Limitations of the Study
As the study is observational, the patients were selected as per the surgeon’s choice. However, the selection bias is expected to be low as some surgeons in our hospital prefer high ligation in all the cases while the rest perform low ligation in all the cases, irrespective of the presentation of the patient, since there are no consensus guidelines on this issue.
Conclusions
High ligation of the IMA for rectal and left-sided colon cancers can improve lymph node yield, thus facilitating accurate tumor staging and thus better disease prognostication. Also, it can reduce the stage migration phenomenon, thus accurately predicting the outcome and can identify the cases that might require adjuvant chemotherapy.
Footnotes
Ishwar Charan and Akhil Kapoor contributed equally to this work.
Author Contributions
IC conceived the idea, formulated the study design, and participated in collecting the data.
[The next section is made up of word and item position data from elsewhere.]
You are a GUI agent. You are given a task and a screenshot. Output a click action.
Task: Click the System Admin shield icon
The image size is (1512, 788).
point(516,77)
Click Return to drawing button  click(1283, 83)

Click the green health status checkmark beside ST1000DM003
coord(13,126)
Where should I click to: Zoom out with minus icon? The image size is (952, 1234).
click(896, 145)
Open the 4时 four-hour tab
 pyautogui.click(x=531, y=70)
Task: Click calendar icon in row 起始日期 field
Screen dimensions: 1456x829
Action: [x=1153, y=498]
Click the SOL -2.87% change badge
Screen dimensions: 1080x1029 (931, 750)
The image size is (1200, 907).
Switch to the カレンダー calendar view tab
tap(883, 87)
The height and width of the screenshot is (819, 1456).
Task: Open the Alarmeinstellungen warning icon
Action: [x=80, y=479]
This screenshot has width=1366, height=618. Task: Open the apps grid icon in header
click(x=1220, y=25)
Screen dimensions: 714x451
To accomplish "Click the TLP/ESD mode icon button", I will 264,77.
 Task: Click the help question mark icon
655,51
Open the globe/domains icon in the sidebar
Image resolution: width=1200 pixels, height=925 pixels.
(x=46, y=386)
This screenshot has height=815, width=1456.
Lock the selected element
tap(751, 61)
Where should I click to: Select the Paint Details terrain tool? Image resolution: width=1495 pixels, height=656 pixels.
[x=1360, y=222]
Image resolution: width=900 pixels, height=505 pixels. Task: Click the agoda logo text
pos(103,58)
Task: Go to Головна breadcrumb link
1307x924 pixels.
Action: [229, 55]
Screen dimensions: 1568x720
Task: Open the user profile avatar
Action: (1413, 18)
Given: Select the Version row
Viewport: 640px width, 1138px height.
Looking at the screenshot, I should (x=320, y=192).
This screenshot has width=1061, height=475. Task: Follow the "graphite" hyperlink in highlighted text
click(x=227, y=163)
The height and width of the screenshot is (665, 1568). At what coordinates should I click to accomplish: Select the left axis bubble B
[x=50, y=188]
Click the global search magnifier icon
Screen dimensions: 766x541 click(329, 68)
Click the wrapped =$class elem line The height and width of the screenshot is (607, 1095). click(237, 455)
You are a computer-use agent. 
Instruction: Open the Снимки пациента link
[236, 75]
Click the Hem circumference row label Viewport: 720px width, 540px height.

AK participated in writing the manuscript and performing literature search, data analysis, data interpretation, and statistical analysis. The rest of the authors participated in writing the manuscript and interpreting the data. All authors read the final manuscript and approved it.
Synopsis
This article compares high versus low ligation of inferior mesenteric artery in left colon and rectal cancer in terms of lymph node yield and survival benefit.